[BEGIN AVAILABLE RECORDS]
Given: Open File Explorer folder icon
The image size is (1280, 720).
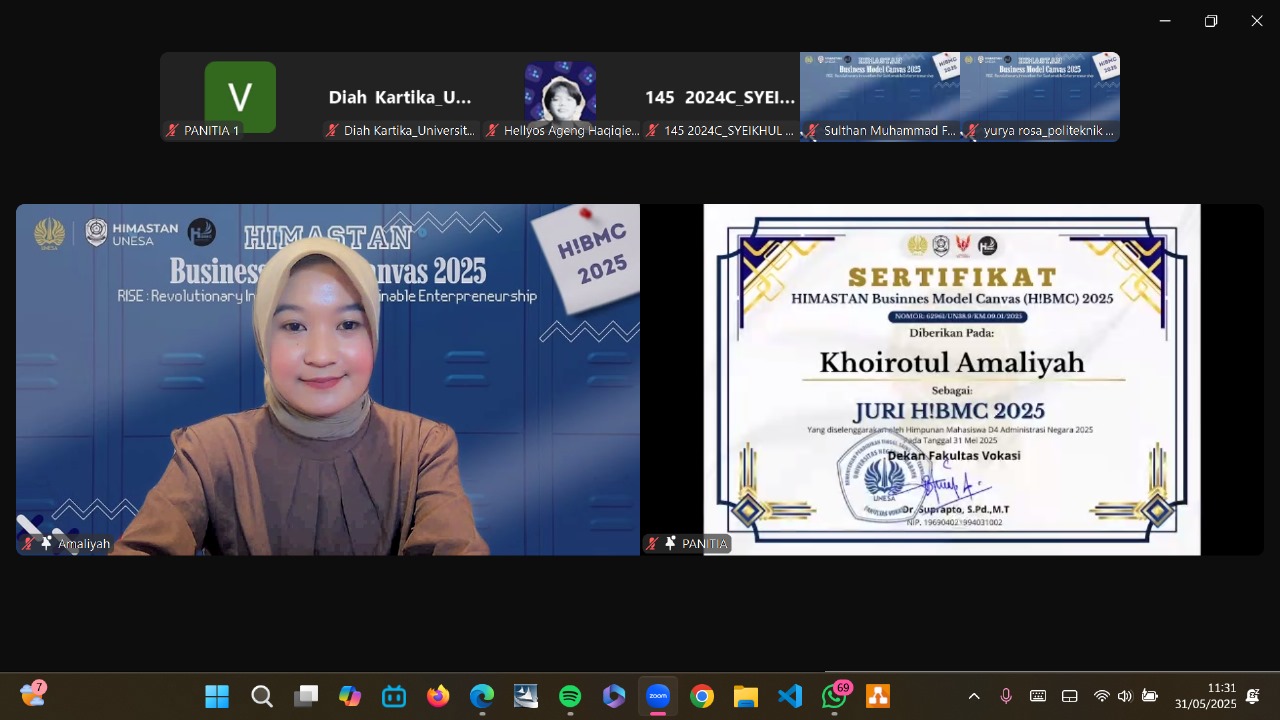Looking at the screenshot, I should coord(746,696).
[END AVAILABLE RECORDS]
[BEGIN AVAILABLE RECORDS]
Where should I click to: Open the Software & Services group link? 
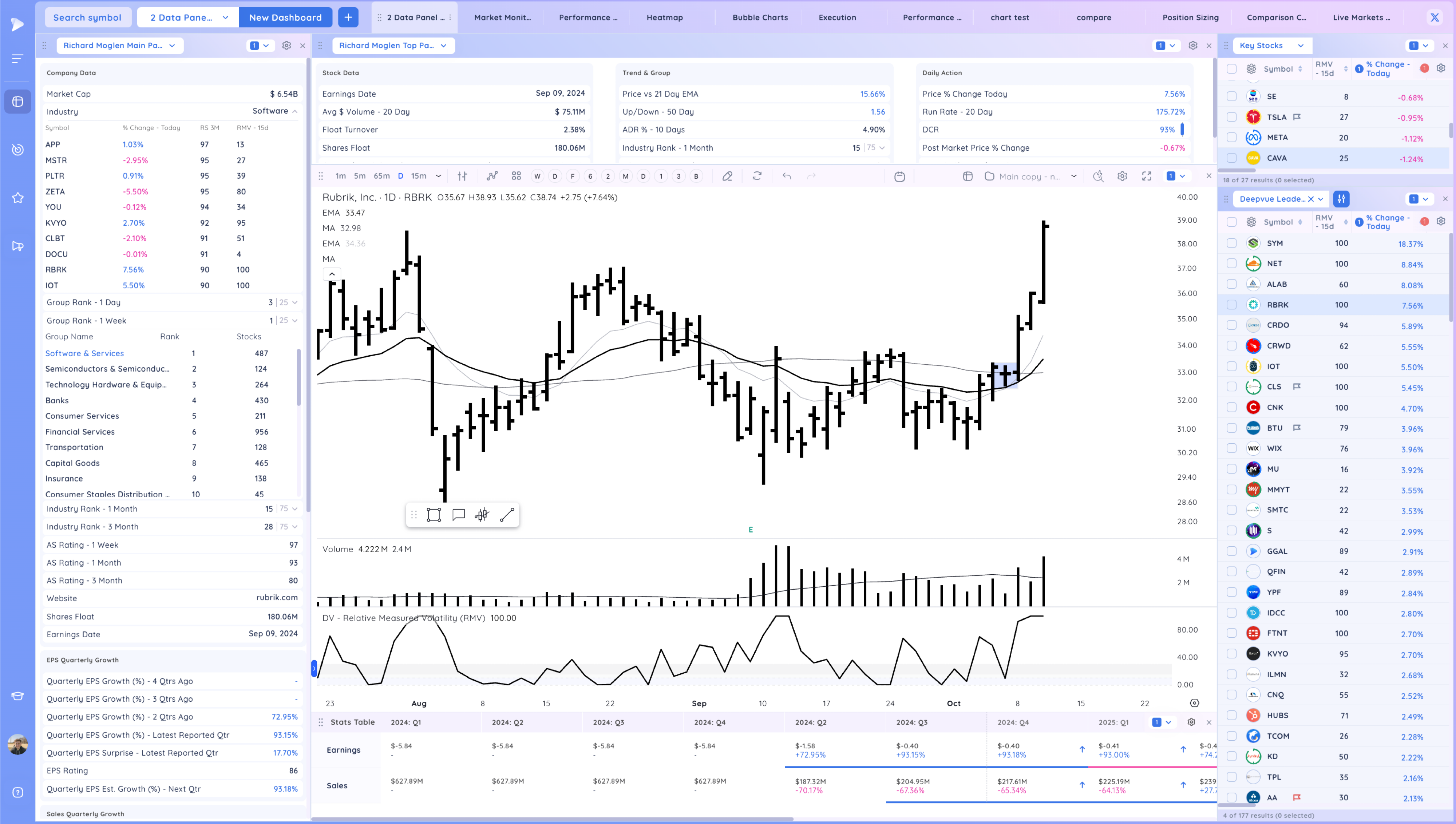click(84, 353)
[END AVAILABLE RECORDS]
[BEGIN AVAILABLE RECORDS]
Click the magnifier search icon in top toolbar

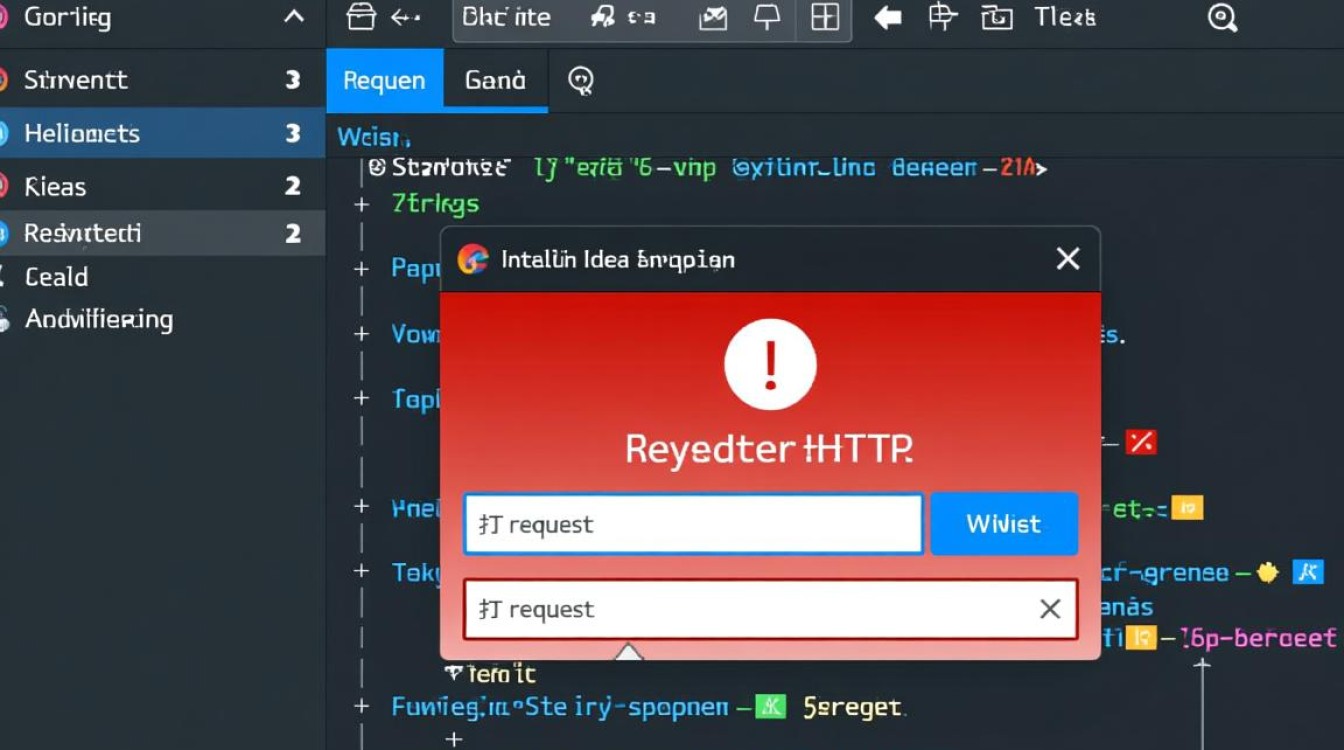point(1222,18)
[END AVAILABLE RECORDS]
YOUR INSTRUCTIONS – Copy everything from the line with "Where should I" to the line with "click(84, 353)", including both of those lines, and omit the pictures.

TASK SOLUTION –
Where should I click to: Open the Software & Services group link? 
click(84, 353)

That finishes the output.